Upcoming regulatory changes will impact platform remuneration models and increase pressure on margins, with advisers looking to technology to help them provide cost-effective advice. Chris Kennedy reports


PLATFORMS ARE a critical part of the financial advice value chain, connecting advisers with asset managers, while also providing key administrative and reporting functions. As technology has advanced and competition has increased, providers have also had to deal with several years of financial market volatility and unreliable returns.

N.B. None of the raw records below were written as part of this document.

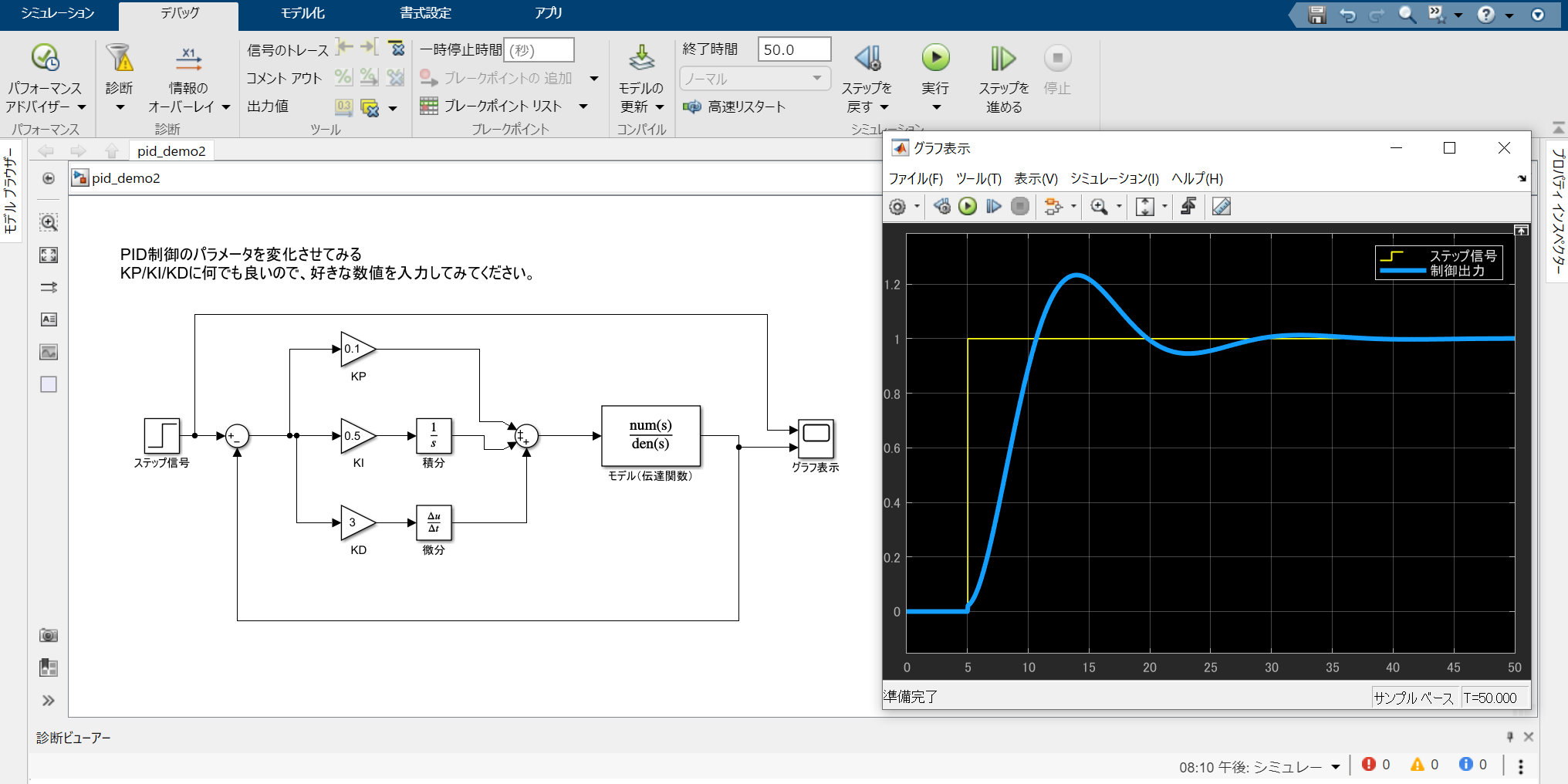This screenshot has width=1568, height=784.
Task: Click the Step Forward (ステップを進める) icon
Action: click(x=1002, y=58)
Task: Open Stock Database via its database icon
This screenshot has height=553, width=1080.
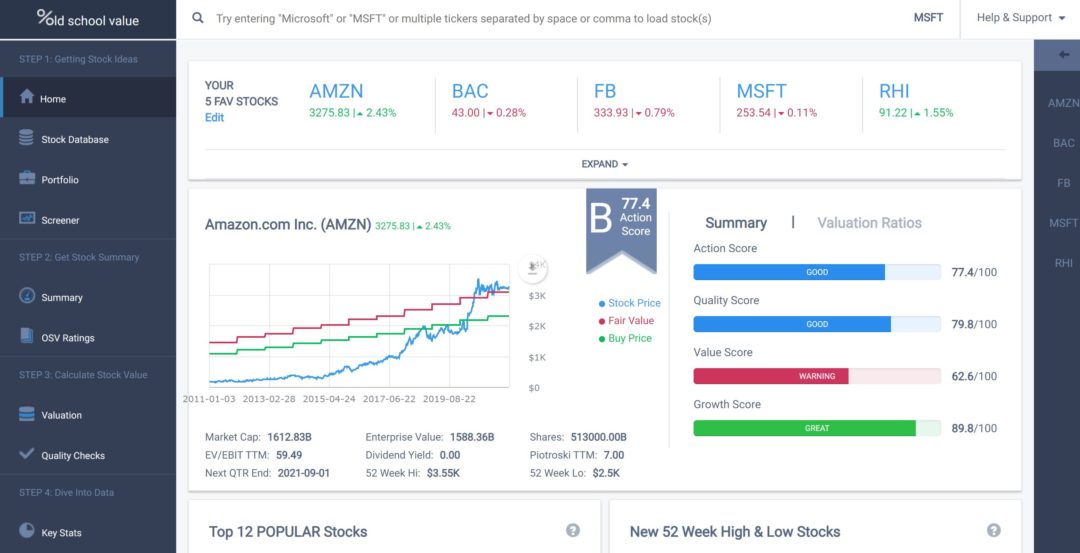Action: point(26,138)
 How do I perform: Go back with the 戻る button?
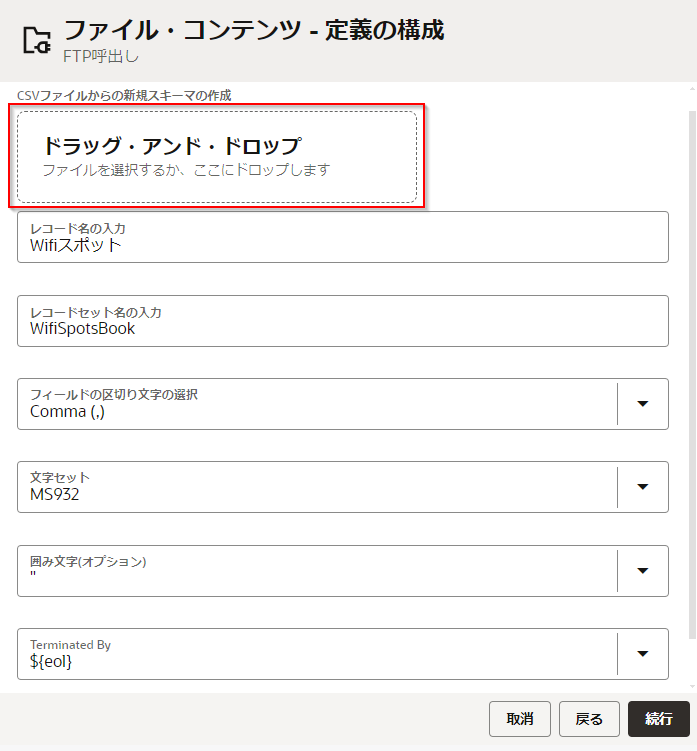pyautogui.click(x=589, y=719)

Platforms providers have a critical role to play in helping advisers manage their businesses more efficiently, while also having to deal with cost restrictions themselves.

Every point is precious
With so much pressure on margins and so much competition, a couple of basis points can make all the difference to which platform an advice group selects.

One of the key challenges for all platform providers currently is the pressure on costs right across the value chain, and a growing expectation for low cost services.

Financial advisers have already felt costs pressure in the wake of the global financial crisis (GFC). However, they are now seeing new pressures, with regulatory changes imminent – notably Future of Financial Advice (FOFA) reforms, which include changes to remuneration structures and additional fee disclosure obligations and opt-in notices.

Platform providers themselves are feeling the pinch for the same reasons but at the same time, they are being expected to help advisers meet the increasing costs – both in functionality and pricing – of providing advice.

This margin squeeze has been evident in the platforms space from recent industry announcements.

David Lane, chief executive of the CBA-aligned, accountancy-focused dealer group Count Financial, recently outlined changes the group has made in response to planner demand.

Lane tells ifa that when CBA first took over the business, it was surprising how hard it had been hit by the GFC, with cost reduction a major focus from the time of his appointment in late 2011.

“When I went around early on and spoke to people, the biggest issue was platform pricing – any way you looked at it we were out of the market,” he says.

“When the platform pricing was initially put in several years earlier, it was quite sharp, but the world changed, pricing went down and Count’s hadn’t been reduced.”

The result was the negotiation of a 20-basis point pricing reduction on the group’s access to the BT platform, an equal reduction on the Count-branded CFS Custom Solutions platform, and the replacement of the group’s old Skandia product with the IOOF Pursuit platform – “at a better price point than the existing product”, according to Lane.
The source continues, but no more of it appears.